33            " -H \"Authorization: Bearer " (uiop:getenv "HF_API_TOKEN") "\" " 
34            " -d '{\"question\": \"" question-text "\", \"context\": \""
35            context-text "\" }'"))
36          (answer (huggingface-helper curl-command)))
37     (cdar (last answer))))

Here are two examples using this code:

 1 CL-USER>  (ql:quickload :huggingface)
 2 To load "huggingface":
 3   Load 1 ASDF system:
 4     huggingface
 5 ; Loading "huggingface"
 6 
 7 (:HUGGINGFACE)
 8 CL-USER> (huggingface:summarize "Jupiter is the fifth planet from the Sun and the largest in the Solar System. It is a gas giant with a mass one-thousandth that of the Sun, but two-and-a-half times that of all the other planets in the Solar System combined.
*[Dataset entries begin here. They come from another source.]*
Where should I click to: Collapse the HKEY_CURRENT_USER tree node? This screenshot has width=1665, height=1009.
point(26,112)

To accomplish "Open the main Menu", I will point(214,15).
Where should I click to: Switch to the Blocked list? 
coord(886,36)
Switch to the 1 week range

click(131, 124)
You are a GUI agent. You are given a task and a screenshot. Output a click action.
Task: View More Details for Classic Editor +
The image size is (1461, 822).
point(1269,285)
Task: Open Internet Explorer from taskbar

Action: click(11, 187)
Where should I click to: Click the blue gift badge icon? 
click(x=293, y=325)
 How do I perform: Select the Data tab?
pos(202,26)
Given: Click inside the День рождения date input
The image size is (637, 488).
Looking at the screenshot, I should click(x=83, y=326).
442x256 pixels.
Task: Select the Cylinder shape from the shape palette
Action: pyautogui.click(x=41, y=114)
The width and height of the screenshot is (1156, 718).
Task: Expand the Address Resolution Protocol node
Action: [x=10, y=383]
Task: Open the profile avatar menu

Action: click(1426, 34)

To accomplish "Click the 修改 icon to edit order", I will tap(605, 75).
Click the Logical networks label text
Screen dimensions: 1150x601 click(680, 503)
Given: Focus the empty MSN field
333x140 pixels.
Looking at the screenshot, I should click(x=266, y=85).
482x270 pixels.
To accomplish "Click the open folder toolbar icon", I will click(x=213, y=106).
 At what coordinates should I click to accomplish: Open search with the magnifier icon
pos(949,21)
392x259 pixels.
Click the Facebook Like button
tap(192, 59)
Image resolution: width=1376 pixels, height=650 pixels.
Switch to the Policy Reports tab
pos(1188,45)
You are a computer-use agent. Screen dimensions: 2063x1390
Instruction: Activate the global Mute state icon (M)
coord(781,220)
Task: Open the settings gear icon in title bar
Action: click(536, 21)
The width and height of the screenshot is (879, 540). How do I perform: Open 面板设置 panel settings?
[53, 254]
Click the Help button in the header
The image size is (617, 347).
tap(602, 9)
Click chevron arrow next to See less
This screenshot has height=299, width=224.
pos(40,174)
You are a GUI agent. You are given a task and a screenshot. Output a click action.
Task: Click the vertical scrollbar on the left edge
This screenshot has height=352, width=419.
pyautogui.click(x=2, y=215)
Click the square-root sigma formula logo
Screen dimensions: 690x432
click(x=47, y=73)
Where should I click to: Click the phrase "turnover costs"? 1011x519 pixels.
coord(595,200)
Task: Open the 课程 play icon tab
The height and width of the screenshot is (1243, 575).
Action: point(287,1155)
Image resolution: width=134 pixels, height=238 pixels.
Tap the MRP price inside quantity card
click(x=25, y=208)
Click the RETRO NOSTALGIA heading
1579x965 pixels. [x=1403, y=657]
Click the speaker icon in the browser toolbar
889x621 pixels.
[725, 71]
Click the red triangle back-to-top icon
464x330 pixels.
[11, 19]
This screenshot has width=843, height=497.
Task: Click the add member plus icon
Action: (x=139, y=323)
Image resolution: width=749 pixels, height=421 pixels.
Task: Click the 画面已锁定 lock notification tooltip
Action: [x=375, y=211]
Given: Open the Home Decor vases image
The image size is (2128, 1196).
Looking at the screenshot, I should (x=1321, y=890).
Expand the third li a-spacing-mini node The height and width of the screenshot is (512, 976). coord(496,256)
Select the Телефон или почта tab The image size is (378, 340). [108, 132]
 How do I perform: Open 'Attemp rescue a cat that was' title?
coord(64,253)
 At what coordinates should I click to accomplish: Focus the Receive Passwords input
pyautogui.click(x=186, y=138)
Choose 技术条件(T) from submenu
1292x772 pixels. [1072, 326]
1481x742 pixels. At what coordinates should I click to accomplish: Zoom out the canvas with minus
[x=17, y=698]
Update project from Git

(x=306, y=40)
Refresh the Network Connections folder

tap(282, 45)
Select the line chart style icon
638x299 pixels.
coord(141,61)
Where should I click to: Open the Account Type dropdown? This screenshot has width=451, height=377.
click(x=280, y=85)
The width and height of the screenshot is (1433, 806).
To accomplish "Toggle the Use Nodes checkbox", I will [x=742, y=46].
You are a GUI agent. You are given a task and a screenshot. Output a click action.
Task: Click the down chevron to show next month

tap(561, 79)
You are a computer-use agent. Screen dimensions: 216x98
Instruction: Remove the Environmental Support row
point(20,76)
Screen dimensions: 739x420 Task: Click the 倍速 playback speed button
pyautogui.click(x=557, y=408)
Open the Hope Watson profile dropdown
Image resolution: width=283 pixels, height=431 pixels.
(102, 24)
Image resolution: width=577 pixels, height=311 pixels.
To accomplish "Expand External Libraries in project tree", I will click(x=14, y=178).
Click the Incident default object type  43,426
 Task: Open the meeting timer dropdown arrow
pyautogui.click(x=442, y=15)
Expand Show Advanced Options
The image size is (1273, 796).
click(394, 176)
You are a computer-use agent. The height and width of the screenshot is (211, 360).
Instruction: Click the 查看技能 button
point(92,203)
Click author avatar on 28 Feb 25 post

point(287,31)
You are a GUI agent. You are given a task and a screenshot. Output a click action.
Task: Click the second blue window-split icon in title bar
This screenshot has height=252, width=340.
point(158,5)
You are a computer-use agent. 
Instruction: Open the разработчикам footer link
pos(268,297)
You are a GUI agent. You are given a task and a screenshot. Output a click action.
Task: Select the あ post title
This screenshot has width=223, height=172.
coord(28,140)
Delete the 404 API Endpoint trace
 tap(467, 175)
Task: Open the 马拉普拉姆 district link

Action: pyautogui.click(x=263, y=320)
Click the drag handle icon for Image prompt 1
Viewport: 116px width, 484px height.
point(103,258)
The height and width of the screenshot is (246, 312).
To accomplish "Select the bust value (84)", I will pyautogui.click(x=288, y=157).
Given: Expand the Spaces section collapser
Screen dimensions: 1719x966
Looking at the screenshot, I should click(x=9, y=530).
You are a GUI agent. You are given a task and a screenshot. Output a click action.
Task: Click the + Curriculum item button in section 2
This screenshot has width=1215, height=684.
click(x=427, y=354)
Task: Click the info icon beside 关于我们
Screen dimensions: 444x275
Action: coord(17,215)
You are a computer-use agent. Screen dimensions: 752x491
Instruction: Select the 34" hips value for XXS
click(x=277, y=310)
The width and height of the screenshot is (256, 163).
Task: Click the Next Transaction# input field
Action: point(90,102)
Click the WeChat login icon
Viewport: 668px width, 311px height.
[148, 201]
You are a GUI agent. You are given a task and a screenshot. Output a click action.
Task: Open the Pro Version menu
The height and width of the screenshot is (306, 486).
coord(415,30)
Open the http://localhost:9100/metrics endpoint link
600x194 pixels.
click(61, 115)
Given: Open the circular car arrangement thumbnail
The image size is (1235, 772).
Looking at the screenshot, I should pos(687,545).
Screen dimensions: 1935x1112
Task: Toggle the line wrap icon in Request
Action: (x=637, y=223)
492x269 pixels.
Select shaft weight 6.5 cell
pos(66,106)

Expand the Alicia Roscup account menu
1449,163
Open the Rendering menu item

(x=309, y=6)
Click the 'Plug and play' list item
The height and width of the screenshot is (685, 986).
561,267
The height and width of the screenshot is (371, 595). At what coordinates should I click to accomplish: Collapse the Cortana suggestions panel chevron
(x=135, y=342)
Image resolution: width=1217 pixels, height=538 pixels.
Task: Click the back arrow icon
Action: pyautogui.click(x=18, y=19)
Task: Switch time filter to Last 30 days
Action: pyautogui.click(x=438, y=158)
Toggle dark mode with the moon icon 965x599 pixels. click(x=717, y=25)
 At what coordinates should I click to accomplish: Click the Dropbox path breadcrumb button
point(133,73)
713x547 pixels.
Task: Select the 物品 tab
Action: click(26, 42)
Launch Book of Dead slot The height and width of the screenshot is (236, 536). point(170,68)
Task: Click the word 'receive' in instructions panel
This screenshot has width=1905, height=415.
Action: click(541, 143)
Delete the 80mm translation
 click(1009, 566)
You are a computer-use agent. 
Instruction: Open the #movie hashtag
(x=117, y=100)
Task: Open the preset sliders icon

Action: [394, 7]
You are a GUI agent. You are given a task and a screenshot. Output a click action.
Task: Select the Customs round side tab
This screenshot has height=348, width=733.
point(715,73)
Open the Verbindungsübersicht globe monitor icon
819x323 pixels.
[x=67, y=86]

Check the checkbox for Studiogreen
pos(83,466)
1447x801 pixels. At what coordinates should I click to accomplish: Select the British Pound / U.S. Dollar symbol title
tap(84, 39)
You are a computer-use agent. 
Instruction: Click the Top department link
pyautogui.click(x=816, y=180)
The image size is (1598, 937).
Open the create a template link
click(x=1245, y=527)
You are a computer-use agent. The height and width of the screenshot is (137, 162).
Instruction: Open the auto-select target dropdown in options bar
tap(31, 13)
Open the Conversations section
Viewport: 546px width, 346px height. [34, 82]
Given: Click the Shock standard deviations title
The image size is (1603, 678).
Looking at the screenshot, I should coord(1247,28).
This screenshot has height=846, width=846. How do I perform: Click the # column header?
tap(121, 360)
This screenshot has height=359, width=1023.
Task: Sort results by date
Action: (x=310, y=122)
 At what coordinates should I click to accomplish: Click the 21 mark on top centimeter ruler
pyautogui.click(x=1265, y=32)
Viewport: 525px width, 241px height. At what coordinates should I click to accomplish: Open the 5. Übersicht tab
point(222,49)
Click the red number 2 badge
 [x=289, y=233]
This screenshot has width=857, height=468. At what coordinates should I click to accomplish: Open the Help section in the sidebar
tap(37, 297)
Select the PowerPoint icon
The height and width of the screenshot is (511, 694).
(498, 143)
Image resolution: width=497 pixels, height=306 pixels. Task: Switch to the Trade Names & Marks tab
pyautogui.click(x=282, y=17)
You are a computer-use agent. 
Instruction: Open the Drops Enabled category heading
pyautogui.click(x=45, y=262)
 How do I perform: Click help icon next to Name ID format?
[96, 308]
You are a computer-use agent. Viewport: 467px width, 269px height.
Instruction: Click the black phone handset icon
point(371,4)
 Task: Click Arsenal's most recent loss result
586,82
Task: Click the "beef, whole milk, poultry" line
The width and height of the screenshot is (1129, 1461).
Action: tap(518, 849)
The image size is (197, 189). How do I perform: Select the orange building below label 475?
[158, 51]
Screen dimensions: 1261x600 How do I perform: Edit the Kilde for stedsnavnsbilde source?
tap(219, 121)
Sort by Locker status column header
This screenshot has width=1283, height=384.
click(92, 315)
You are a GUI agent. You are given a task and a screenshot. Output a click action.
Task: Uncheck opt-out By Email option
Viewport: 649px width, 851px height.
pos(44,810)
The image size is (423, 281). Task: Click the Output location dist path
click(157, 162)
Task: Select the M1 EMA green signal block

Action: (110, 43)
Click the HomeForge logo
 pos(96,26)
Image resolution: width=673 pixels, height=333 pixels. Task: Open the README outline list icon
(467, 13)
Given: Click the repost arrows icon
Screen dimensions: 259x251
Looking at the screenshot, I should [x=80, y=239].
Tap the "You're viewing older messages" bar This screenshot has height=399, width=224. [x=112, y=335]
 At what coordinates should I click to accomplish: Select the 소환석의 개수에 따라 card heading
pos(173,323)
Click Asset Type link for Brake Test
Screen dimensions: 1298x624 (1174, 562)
Jupiter is one of the brightest objects visible to the naked eye in the night sky, and has been known to ancient civilizations since before recorded history. It is named after the Roman god Jupiter.[19] When viewed from Earth, Jupiter can be bright enough for its reflected light to cast visible shadows,[20] and is on average the third-brightest natural object in the night sky after the Moon and Venus." 30)
 9 "Jupiter is the fifth planet from the Sun and the largest in the Solar System. When viewed from Earth, Jupiter can be bright enough for its reflected light to cast visible shadows. It is on average the third-brightest natural object in the night sky after the Moon and Venus. It has been known to ancient civilizations since before recorded history."
10 
11 "Jupiter is the fifth planet from the Sun and the largest in the Solar System. When viewed from Earth, Jupiter can be bright enough for its reflected light to cast visible shadows. It is on average the third-brightest natural object in the night sky after the Moon and Venus. It has been known to ancient civilizations since before recorded history."
12 
13 CL-USER> (huggingface:answer-question "Where were the 1992 Olympics held?" "The 1992 Summer Games were the first since the end of the Cold War, and the first unaffected by boycotts since the 1972 Summer Games. The 1992 Olympics were in Greece. 1992 was also the first year South Africa was re-invited to the Olympic Games by the International Olympic Committee, after a 32-year ban from participating in international sport.")
14 
15 "Greece"
16 CL-USER> 

Hugging Face APIs Wrapup

I believe in supporting Hugging Face because they allow individual developers and smaller organizations to do meaningful custom work LLMs. Hugging Face has emerged as an important public resource in the AI industry by providing an open platform for experimenting with LLMs. This platform has democratized access to AI resources, allowing researchers and developers to collaborate and share LLMs. I like Hugging Face’s commitment to open source principles. This is particularly important in an era where there is a growing concern that a few large AI companies might monopolize AI resources. By providing an open platform Hugging Face is acting as an antidote to this potential issue. It ensures that access to cutting-edge AI technology is not restricted to a select few but is available to anyone with the interest and capability to use it. This democratization of AI resources promotes diversity in AI development and helps prevent the concentration of power in a few hands. It encourages a more equitable distribution of AI benefits and mitigates the risks associated with the monopolization of AI technology.